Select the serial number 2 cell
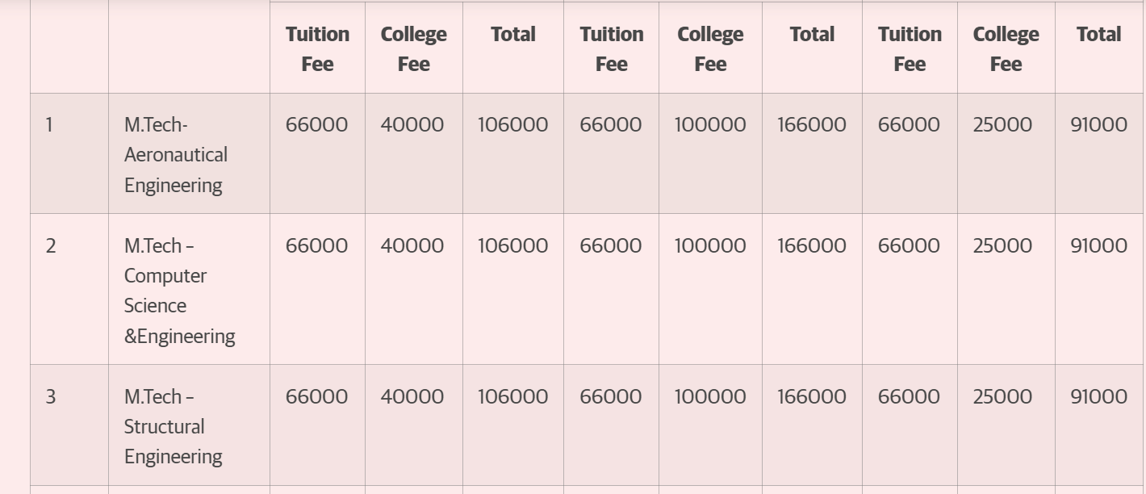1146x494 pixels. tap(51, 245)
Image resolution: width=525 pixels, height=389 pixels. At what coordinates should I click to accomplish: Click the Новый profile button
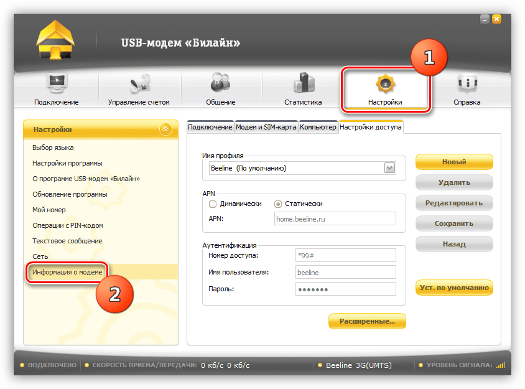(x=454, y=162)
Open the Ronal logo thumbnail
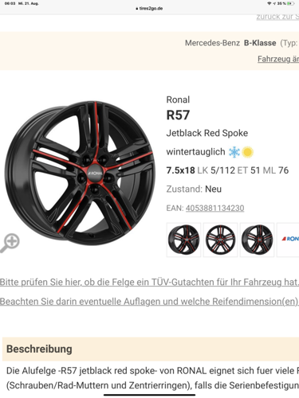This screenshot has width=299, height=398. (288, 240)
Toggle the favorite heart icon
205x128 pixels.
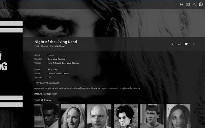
──────────────────────────────
### Required work
Output each line above exactly as it stands, omitting the pictures.

### Exercise solution
Select the serial number 2 cell
1146x494 pixels. tap(51, 245)
Image resolution: width=525 pixels, height=389 pixels. At what coordinates should I click to accomplish: Click the Новый profile button
(x=454, y=162)
Open the Ronal logo thumbnail
This screenshot has width=299, height=398. (288, 240)
Toggle the favorite heart icon
205x128 pixels.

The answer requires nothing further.